３．証明書をユーザアカウントにマッピングする

• 証明書をインポートしたら、これをansibleというユーザに対してマッピングします。
  （手順１の証明書作成時に指定したユーザに対してマッピングを行います）

$username = "ansible"
$password = ConvertTo-SecureString -String Password123 -AsPlainText -Force
$credential = New-Object -TypeName System.Management.Automation.PSCredential -ArgumentList $username, $password

• ansibleというユーザーの証明書の拇印を確認し、WinRMに登録を行います。

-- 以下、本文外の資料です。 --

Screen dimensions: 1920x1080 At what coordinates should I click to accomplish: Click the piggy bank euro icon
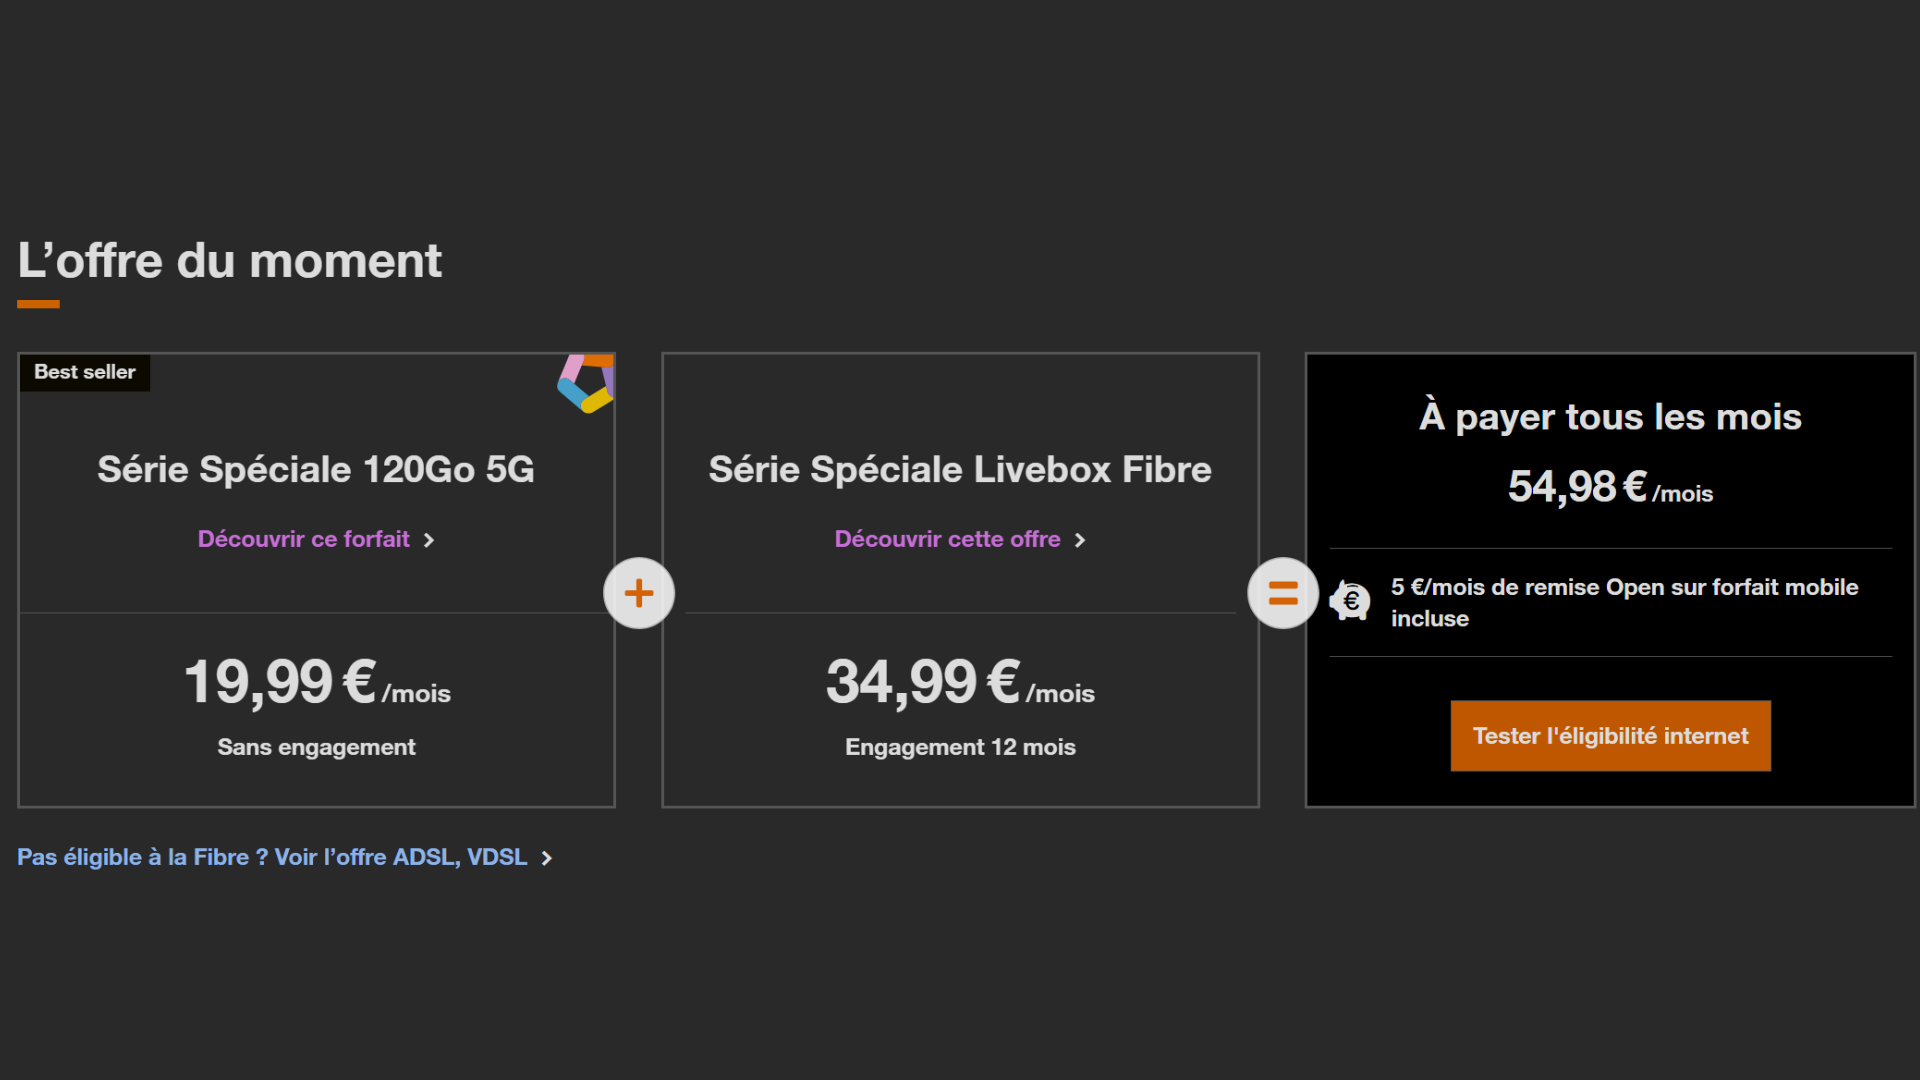1350,601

$thumbprint = (Get-ChildItem -Path cert:\LocalMachine\root | Where-Object { $_.Subject -eq "CN=$username" }).Thumbprint

New-Item -Path WSMan:\localhost\ClientCertificate `
     -Subject "$username@localhost" `
     -URI * `
     -Issuer $thumbprint `
     -Credential $credential `
     -Force

• 証明書ストアで信頼されたルート証明機関と信頼されたユーザを確認してみると
  発行先・発行元がansibleとなっている証明書が登録されていることが確認できました。

４．WinRMの証明書通信の有効化

• WinRMの証明書認証はデフォルトで無効となっています。
  以下のコマンドを実行し証明書認証を有効にします。

winrm set winrm/config/service/Auth '@{Certificate="true"}'

＜デフォルト＞

＜コマンド実行後＞

• 基本認証でWinRM通信が行われないように、基本認証は無効化しました。

winrm set winrm/config/service/Auth '@{Basic="false"}'

５．AnsibleからWindows仮想マシンへwin_pingしてみる

• inventoryに証明書認証時に必要な以下の変数を記載します。
  証明書認証でWinRM通信するので、ansible_userやansible_passwordは記載していません！！

[windows]
172.16.186.141

[windows:vars]
ansible_connection=winrm
ansible_port=5986
ansible_winrm_server_cert_validation=ignore
ansible_winrm_transport=certificate
ansible_winrm_cert_pem=/root/.ssh/cert.pem
ansible_winrm_cert_key_pem=/root/.ssh/cert_key.pem

• win_pingモジュールを実行します。

ansible windows -i inventory -m win_ping

成功しました～！！😆🎉
基本認証はFalseにしているし、この成功はちゃんと証明書認証で
WinRM通信できているってことですよね！！！？

さらに、WinRMの暗号化されていないデータの転送を許可しない設定をしても
win_pingが成功することも確認できました！
これでセキュリティ対策もバッチリな状態でAnsibleを利用できますね🙂

おわりに

証明書認証を使ったWinRMについて、ハードルが高そうなイメージがありましたが、
情報が少ないだけで、そこまで難しいものではないと感じました。

よりセキュアにAnsibleを活用していただくために、
証明書認証を使う方法もあるということをこれからお伝えしていけたらいいなと思っています。